Por otra parte, los dos momentos más cercanos a un conflicto armado directo, y lo que se pensó como el probable inicio de una tercera guerra mundial, siendo la fase de más tensión y miedo, ocurrieron con la Crisis de Misiles en Cuba (1962) y la Crisis de los Euromisiles en Europa (1977-1987).

Finalmente, la última etapa de distensión vino acompañada de la carrera espacial (dominio del espacio exterior por medio de satélites y exploraciones) y del gradual desfondamiento de la URSS en un último intento por igualar a los EE. UU. Ya con la Iniciativa de Defensa Estratégica de Ronald Reagan quedó claro que los EE. UU. habían triunfado. En 1989 cayó el simbólico Muro de Berlín y en 1991 se disolvió la URSS, finalizando lo que conocemos como Guerra Fría.

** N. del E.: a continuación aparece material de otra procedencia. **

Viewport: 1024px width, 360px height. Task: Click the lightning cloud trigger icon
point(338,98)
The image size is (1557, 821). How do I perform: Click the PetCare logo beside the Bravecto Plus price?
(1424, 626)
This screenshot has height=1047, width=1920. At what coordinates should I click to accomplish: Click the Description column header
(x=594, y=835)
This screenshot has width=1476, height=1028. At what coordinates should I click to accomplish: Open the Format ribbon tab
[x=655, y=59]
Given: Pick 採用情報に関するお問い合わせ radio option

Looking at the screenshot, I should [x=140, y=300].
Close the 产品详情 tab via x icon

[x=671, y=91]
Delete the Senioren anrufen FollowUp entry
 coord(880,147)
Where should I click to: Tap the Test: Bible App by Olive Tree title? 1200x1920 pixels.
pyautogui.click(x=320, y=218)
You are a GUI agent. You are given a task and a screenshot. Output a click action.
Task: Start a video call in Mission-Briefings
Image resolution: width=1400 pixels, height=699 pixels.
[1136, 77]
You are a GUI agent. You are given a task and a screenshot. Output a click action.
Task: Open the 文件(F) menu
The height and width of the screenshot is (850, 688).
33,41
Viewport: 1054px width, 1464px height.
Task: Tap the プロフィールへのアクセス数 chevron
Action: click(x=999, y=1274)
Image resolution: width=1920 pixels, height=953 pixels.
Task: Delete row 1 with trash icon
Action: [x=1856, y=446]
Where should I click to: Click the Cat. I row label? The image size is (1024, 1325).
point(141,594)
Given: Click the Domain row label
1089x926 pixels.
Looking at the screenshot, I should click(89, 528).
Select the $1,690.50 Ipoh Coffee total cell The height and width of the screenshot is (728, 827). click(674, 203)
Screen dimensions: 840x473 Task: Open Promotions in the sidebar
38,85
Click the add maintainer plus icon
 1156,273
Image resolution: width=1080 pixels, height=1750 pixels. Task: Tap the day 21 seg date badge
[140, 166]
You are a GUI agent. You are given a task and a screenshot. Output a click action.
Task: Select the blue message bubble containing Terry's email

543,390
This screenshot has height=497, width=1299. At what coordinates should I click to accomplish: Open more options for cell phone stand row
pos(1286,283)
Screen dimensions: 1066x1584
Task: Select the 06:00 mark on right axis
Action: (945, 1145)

¿Qué nos queda en la actualidad? Pues la pregunta no es fácil de responder y adquiere muchos matices cuando consideramos la expansión de otros países y su posicionamiento como grandes potencias (China, India, Corea del Norte, Inglaterra, Francia, Pakistán). Sobre todo, lo que sí deberíamos considerar importante como conflicto actual es la guerra económica entre China y EE. UU.; las políticas arancelarias de Trump y las presiones por parte de China son prueba de la actualidad de esta guerra que muchos pasan por desapercibida.

En el orden bipolar, China sería el sustituto de la URSS y siempre buscó serlo; sin embargo, ya no podemos hablar de un mero modelo bipolar. Por una parte, hay potencias que vuelven a sumarse al tablero de la geopolítica mundial (la Rusia de Putin), y hay otras potencias que están tejiendo redes de alianzas influyentes y poderosas (BRICS: Brasil, Rusia, India, China y Sudáfrica, entre otros Estados). Por otra parte, el bloque europeo (Francia, Alemania, Italia, España) se encuentra en un estado de debilidad evidenciado en políticas cuestionables y un descontrol de la deuda.

En resumen, la geopolítica actual se configura ahora como un modelo multipolar, con múltiples potencias en el tablero, cada una con influencias capaces de alterar el hilo de tensiones y distensiones de conflictos. China y EE. UU. llevan el mayor peso y son actualmente los reyes del tablero. Controlan alianzas, mueven piezas y se posicionan estratégicamente, pero al final uno de los dos puede y debe caer.